Take the entries that follow and write each one out exactly.

── EXTRACTED MATERIAL ──

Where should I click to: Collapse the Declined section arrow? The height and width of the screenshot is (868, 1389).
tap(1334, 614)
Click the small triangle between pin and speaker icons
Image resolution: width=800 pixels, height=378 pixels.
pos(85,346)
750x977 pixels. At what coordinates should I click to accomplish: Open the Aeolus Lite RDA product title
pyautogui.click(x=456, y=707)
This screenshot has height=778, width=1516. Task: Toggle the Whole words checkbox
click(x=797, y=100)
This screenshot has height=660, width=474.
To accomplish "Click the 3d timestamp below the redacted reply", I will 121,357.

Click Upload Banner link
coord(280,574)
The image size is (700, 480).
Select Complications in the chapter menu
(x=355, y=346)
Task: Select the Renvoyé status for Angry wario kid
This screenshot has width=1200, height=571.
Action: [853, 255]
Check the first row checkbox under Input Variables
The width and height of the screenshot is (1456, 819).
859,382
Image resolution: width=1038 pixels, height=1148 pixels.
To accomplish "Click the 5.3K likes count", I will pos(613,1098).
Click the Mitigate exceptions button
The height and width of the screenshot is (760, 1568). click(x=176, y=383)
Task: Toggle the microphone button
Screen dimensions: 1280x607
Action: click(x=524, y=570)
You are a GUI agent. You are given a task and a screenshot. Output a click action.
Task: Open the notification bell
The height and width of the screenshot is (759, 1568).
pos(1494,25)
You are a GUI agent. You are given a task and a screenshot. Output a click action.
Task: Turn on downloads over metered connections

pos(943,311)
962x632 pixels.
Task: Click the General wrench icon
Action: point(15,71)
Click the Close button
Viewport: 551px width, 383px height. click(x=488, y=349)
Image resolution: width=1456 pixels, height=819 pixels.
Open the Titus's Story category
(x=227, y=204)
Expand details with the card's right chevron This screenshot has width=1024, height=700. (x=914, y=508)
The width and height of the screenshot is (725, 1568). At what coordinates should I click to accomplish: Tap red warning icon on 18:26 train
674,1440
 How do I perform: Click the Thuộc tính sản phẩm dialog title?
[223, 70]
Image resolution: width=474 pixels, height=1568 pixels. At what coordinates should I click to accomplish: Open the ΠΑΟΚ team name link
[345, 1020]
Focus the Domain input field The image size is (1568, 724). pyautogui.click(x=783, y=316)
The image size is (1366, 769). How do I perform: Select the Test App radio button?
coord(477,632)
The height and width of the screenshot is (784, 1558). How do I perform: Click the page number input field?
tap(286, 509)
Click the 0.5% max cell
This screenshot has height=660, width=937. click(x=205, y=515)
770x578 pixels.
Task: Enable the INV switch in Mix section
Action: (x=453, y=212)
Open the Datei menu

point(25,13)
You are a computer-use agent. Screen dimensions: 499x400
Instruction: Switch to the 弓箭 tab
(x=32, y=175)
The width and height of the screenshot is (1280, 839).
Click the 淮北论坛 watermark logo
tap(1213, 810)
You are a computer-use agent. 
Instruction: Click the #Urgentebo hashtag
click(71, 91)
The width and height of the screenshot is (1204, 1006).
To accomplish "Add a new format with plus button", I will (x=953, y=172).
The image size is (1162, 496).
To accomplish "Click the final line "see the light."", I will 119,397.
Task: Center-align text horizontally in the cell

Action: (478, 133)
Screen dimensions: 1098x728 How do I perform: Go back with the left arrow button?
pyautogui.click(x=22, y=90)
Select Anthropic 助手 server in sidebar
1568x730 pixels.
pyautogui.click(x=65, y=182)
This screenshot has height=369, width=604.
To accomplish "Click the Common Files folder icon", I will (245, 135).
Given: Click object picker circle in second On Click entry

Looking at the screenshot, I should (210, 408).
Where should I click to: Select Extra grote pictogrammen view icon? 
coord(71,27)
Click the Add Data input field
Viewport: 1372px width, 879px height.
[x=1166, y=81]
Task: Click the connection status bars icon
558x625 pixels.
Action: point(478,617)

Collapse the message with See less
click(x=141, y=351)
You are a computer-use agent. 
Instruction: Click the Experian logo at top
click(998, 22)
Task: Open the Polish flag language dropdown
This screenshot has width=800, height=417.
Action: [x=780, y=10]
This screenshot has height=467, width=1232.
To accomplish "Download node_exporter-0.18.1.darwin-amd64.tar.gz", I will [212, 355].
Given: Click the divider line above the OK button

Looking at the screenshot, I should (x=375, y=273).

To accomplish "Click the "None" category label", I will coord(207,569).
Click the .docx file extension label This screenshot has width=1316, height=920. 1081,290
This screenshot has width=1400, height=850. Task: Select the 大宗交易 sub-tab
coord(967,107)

───

[WRITTEN RESPONSE]
Where should I click to: Collapse the Declined section arrow? The height and width of the screenshot is (868, 1389).
tap(1334, 614)
Click the small triangle between pin and speaker icons
Image resolution: width=800 pixels, height=378 pixels.
pos(85,346)
750x977 pixels. At what coordinates should I click to accomplish: Open the Aeolus Lite RDA product title
pyautogui.click(x=456, y=707)
This screenshot has height=778, width=1516. Task: Toggle the Whole words checkbox
click(x=797, y=100)
This screenshot has height=660, width=474.
To accomplish "Click the 3d timestamp below the redacted reply", I will 121,357.

Click Upload Banner link
coord(280,574)
The image size is (700, 480).
Select Complications in the chapter menu
(x=355, y=346)
Task: Select the Renvoyé status for Angry wario kid
This screenshot has width=1200, height=571.
Action: [853, 255]
Check the first row checkbox under Input Variables
The width and height of the screenshot is (1456, 819).
859,382
Image resolution: width=1038 pixels, height=1148 pixels.
To accomplish "Click the 5.3K likes count", I will pos(613,1098).
Click the Mitigate exceptions button
The height and width of the screenshot is (760, 1568). click(x=176, y=383)
Task: Toggle the microphone button
Screen dimensions: 1280x607
Action: click(x=524, y=570)
You are a GUI agent. You are given a task and a screenshot. Output a click action.
Task: Open the notification bell
The height and width of the screenshot is (759, 1568).
pos(1494,25)
You are a GUI agent. You are given a task and a screenshot. Output a click action.
Task: Turn on downloads over metered connections

pos(943,311)
962x632 pixels.
Task: Click the General wrench icon
Action: point(15,71)
Click the Close button
Viewport: 551px width, 383px height. click(x=488, y=349)
Image resolution: width=1456 pixels, height=819 pixels.
Open the Titus's Story category
(x=227, y=204)
Expand details with the card's right chevron This screenshot has width=1024, height=700. (x=914, y=508)
The width and height of the screenshot is (725, 1568). At what coordinates should I click to accomplish: Tap red warning icon on 18:26 train
674,1440
 How do I perform: Click the Thuộc tính sản phẩm dialog title?
[223, 70]
Image resolution: width=474 pixels, height=1568 pixels. At what coordinates should I click to accomplish: Open the ΠΑΟΚ team name link
[345, 1020]
Focus the Domain input field The image size is (1568, 724). pyautogui.click(x=783, y=316)
The image size is (1366, 769). How do I perform: Select the Test App radio button?
coord(477,632)
The height and width of the screenshot is (784, 1558). How do I perform: Click the page number input field?
tap(286, 509)
Click the 0.5% max cell
This screenshot has height=660, width=937. click(x=205, y=515)
770x578 pixels.
Task: Enable the INV switch in Mix section
Action: (x=453, y=212)
Open the Datei menu

point(25,13)
You are a computer-use agent. Screen dimensions: 499x400
Instruction: Switch to the 弓箭 tab
(x=32, y=175)
The width and height of the screenshot is (1280, 839).
Click the 淮北论坛 watermark logo
tap(1213, 810)
You are a computer-use agent. 
Instruction: Click the #Urgentebo hashtag
click(71, 91)
The width and height of the screenshot is (1204, 1006).
To accomplish "Add a new format with plus button", I will (x=953, y=172).
The image size is (1162, 496).
To accomplish "Click the final line "see the light."", I will 119,397.
Task: Center-align text horizontally in the cell

Action: (478, 133)
Screen dimensions: 1098x728 How do I perform: Go back with the left arrow button?
pyautogui.click(x=22, y=90)
Select Anthropic 助手 server in sidebar
1568x730 pixels.
pyautogui.click(x=65, y=182)
This screenshot has height=369, width=604.
To accomplish "Click the Common Files folder icon", I will (245, 135).
Given: Click object picker circle in second On Click entry

Looking at the screenshot, I should (210, 408).
Where should I click to: Select Extra grote pictogrammen view icon? 
coord(71,27)
Click the Add Data input field
Viewport: 1372px width, 879px height.
[x=1166, y=81]
Task: Click the connection status bars icon
558x625 pixels.
Action: point(478,617)

Collapse the message with See less
click(x=141, y=351)
You are a computer-use agent. 
Instruction: Click the Experian logo at top
click(998, 22)
Task: Open the Polish flag language dropdown
This screenshot has width=800, height=417.
Action: [x=780, y=10]
This screenshot has height=467, width=1232.
To accomplish "Download node_exporter-0.18.1.darwin-amd64.tar.gz", I will [212, 355].
Given: Click the divider line above the OK button

Looking at the screenshot, I should (x=375, y=273).

To accomplish "Click the "None" category label", I will coord(207,569).
Click the .docx file extension label This screenshot has width=1316, height=920. 1081,290
This screenshot has width=1400, height=850. Task: Select the 大宗交易 sub-tab
coord(967,107)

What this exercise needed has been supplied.